Figure 3 from the National Audit Office latest report 

In places there is genuine praise, where the government’s progressive approach to metrics is good and compares favourably with other countries. The UK for example has progressed furthest with developing data for a set of globally agreed indicators for the UN Sustainable Development Goals, and the report welcomes the government’s plans for a new framework of metrics to measure progress against its 25-Year Environment Plan. The proposed ‘whole-systems’ approach, which is in development, should help decision-makers understand whether government’s actions are consistent with its ambition for the environment as a whole, and it should help to highlight potential conflicts or interactions between different policy areas. There is also the promise of regular transparent public reporting, as the draft Environment Bill would require government to report annually to Parliament on progress. This is all positive.

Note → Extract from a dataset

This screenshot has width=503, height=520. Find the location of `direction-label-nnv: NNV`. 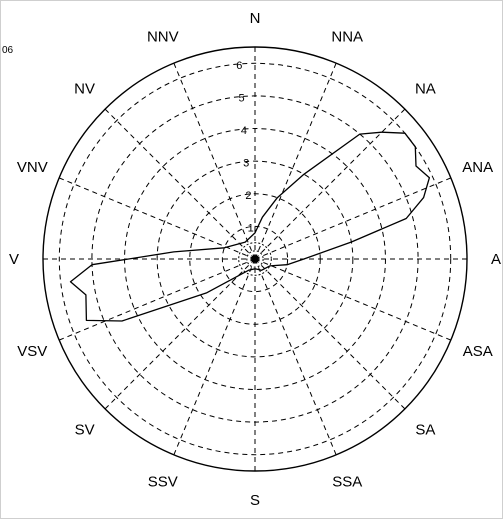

However, on the downside the report describes a patchwork of sets of environmental metrics that do not align clearly with government’s overall objectives, or with each other, and many are out of date. Put simply, there is a muddle of overlapping metrics and there are a lot of them – a muddle being a new collective noun. In addition, while the government collects and reports on a wide range of environmental data, there remains some important gaps too. More insidiously, the NAO raise concern about how effectively metrics are used to inform decision-making in practice, because that is their ultimate purpose. Depressingly, the report’s conclusions echo those made by the NAO in their 2015 briefing on environmental and sustainability metrics. Ground hog day. This is all negative.

Figure 6 from the National Audit Office latest report 

But in that respect, the draft Environment Bill promises to establish a new watchdog, as the Office of Environmental Protection, with an obligation to report annually and independently on implementation of the 25‑Year Environment Plan. While they express some concerns over the true independence of this new body, which others share, this potentially represents a big step forward for the environment and how it is managed. Plainly, and as NAO say, the proposed new environmental watchdog needs ‘teeth’ to provide effective scrutiny over the natural environment.

So if you hadn’t heard of the NAO before, you do now. Their new report on environmental metrics is meticulous and impressive, and it does not hold any punches. Let’s hope their wise words are listened to.

Sir Amyas Morse, who is the head of the NAO, sums it up rather nicely by concluding: “Robust performance data and transparent reporting is essential for Parliament and the public to hold government to account on its ambition to improve the natural environment within a generation. Government’s new system of environmental metrics could transform its approach. But the critical tests will be whether all parts of government actually use this information to monitor progress and take action, and whether the new environmental watchdog has the ‘teeth’ to play its part effectively.”